DATA 612 Project 3

# Required libraries
library(recommenderlab)  
library(tidyverse)           
library(ggthemes)
library(kableExtra)
library(skimr)
library(ggrepel)         
library(tictoc)

Overview

The goal of this assignment is give you practice working with Matrix Factorization techniques.Your task is implement a matrix factorization method—such as singular value decomposition (SVD) or Alternating Least Squares (ALS)—in the context of a recommender system. You may approach this assignment in a number of ways. You are welcome to start with an existing recommender system written by yourself or someone else. Remember as always to cite your sources, so that you can be graded on what you added, not what you found. SVD can be thought of as a pre-processing step for feature engineering. You might easily start with thousands or millions of items, and use SVD to create a much smaller set of “k” items (e.g. 20 or 70).

My Approach

We use the Movie Lens data set to explore SVD, Matrix Factorization and compare SVD to other algorithms. Key steps in this analysis include.

- Data - Load and Preprocess the Data. The data is comprised of two csv files ratings and movies

- EDA - Perform some basic EDA to better understand the data

- Split Data - Create a training and Test data set

- Build Models - We will build two models SVD and UBCF

- Assess Speed - We will utilize the tictoc package to assess the speed to build and predict models

- Predictions and Comparisons - We predict using our altrnative algorithms and compare results

- Singular Value Decomposition - We explore SVD

The Data Set

The data set is courtesy of MovieLens project and it was downloaded from https://grouplens.org/datasets/movielens/. Please note - I reduced the size of the movie matrix so that my circa 1990 Mac Mini could handle the load. The data set is comprised of two files - rates and titles. We utilized the skimr package to explore the data. SVD models require no missing data. Skimr will let us know where we stand in that regard.

# Data import
setwd("C:/Users/mutue/OneDrive/Documents/Data612")
ratings <- read.csv('ratings150.csv')
titles <- read.csv('movies.csv')

The Ratings

The Skimr output shows that there is no missing data - a bit of a surprise.

skim(ratings)

Data summary

Name	ratings
Number of rows	18262
Number of columns	4
_______________________
Column type frequency:
numeric	4
________________________
Group variables	None

Variable type: numeric

skim_variable	complete_rate	mean	sd	p0	p25	p50	p75	p100	hist
userId	1	6.866000e+01	43.23	1.0	31	72	1.060000e+02	150	▇▆▇▆▅
movieId	1	1.796845e+04	34504.35	1.0	1047	2540	6.952750e+03	203519	▇▁▁▁▁
rating	1	3.600000e+00	1.02	0.5	3	4	4.000000e+00	5	▁▂▅▇▅
timestamp	1	1.193247e+09	232839079.08	828708507.0	980644978	1169595541	1.439474e+09	1574195101	▆▆▆▂▇

The Movie Titles

skim(titles)

Data summary

Name	titles
Number of rows	62423
Number of columns	3
_______________________
Column type frequency:
factor	2
numeric	1
________________________
Group variables	None

Variable type: factor

skim_variable	n_missing	complete_rate	ordered	n_unique	top_counts
title	0	1	FALSE	62325	9 (: 2, Abs: 2, Ala: 2, Alo: 2
genres	0	1	FALSE	1639	Dra: 9056, Com: 5674, (no: 5062, Doc: 4731

Variable type: numeric

skim_variable	n_missing	complete_rate	mean	sd	p0	p25	p50	p75	p100	hist
movieId	0	1	122220.4	63264.74	1	82146.5	138022	173222	209171	▅▂▅▇▇

Convert to matrix

First we convert our data into the required format - a `realRatingMatrix`. The end result is a 150 by 4332 rating matrix with more than 18,000 ratings.

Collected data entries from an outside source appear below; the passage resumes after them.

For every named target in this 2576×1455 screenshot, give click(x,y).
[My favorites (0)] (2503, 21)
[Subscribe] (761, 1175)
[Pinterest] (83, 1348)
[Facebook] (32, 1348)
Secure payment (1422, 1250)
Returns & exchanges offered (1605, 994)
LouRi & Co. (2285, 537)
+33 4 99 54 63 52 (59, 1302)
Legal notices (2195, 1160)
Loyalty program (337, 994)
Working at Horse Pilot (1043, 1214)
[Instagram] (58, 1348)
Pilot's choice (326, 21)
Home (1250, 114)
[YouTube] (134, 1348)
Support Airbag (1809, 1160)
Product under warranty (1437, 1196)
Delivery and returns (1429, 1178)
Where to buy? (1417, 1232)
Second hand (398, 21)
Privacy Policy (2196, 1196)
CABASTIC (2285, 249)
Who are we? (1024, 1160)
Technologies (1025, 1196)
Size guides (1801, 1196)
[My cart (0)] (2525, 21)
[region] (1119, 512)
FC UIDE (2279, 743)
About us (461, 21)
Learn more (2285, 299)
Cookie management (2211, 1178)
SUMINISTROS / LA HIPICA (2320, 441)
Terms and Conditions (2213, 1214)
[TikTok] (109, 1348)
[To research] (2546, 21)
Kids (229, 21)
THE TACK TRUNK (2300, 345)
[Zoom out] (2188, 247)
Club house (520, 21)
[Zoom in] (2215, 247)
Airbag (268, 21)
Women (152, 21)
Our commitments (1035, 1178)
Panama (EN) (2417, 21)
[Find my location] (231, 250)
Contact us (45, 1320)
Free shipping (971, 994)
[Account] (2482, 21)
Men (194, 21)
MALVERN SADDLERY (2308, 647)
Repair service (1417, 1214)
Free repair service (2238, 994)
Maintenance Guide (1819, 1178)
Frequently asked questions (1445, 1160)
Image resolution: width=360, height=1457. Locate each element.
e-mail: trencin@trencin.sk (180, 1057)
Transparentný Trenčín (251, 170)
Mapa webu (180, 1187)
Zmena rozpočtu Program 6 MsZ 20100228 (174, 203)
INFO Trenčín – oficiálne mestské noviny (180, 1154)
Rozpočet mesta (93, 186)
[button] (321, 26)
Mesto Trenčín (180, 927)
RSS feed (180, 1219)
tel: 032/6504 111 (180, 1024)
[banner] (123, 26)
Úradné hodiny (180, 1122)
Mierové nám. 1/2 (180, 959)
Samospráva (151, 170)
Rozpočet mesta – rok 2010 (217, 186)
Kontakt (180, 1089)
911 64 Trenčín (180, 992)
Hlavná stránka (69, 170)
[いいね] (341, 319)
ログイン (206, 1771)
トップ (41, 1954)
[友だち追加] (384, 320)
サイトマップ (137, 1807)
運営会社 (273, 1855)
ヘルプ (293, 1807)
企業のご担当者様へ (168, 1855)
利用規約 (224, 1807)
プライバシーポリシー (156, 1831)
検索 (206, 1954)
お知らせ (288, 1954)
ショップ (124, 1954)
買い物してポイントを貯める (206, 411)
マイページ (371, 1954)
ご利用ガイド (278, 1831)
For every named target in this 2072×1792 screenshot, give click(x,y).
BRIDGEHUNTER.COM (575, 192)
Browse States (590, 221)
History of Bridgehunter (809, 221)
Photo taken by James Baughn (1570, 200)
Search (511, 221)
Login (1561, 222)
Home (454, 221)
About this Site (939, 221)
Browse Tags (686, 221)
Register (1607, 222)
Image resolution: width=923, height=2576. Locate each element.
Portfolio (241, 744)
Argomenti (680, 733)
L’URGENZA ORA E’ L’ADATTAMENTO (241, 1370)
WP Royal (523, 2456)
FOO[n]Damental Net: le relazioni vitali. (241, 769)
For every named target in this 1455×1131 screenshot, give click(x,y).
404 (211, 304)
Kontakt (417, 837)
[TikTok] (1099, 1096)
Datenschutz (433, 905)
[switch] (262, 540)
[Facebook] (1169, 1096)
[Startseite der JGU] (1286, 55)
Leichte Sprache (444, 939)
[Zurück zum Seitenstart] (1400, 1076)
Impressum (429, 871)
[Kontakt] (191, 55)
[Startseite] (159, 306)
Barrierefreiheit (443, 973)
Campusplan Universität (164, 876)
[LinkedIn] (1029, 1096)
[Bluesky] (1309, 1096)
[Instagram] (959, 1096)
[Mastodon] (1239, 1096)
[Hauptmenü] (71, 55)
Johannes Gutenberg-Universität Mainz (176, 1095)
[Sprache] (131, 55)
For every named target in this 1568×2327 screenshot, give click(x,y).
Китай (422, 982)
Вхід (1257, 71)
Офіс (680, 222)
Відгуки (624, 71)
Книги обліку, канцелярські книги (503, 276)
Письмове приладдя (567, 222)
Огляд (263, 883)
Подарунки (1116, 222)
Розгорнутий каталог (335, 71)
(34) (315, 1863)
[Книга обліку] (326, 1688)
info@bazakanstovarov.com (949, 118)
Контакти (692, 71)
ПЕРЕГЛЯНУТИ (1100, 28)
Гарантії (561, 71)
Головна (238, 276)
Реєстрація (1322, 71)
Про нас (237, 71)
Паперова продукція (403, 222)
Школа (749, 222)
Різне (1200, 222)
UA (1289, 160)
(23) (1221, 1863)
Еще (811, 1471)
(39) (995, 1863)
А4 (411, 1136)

movieMatrix <- ratings %>%
select(-timestamp) %>%
spread(movieId, rating)


row.names(movieMatrix) <- movieMatrix[,1]
movieMatrix <- as.matrix(movieMatrix[-c(1)])
movieRealMatrix <- as(movieMatrix, "realRatingMatrix")
movieRealMatrix

## 150 x 4332 rating matrix of class 'realRatingMatrix' with 18262 ratings.

Split the Data

To train and test our models, we need to split our data into training and testing sets. We utilize an 80-20 split, with given of 7 and a goodRatting set to 3.5.

# Train/test split
set.seed(7)
eval <- evaluationScheme(movieRealMatrix, method = "split", train = 0.8, given = 20, goodRating = 3.5)
train <- getData(eval, "train")
known <- getData(eval, "known")
unknown <- getData(eval, "unknown")

Build Modles

We will build a User-Based Collaborative model and an SVD model. We will compare each model’s performance, based upon RMSE, as well as the time required to build and predict under each methodology.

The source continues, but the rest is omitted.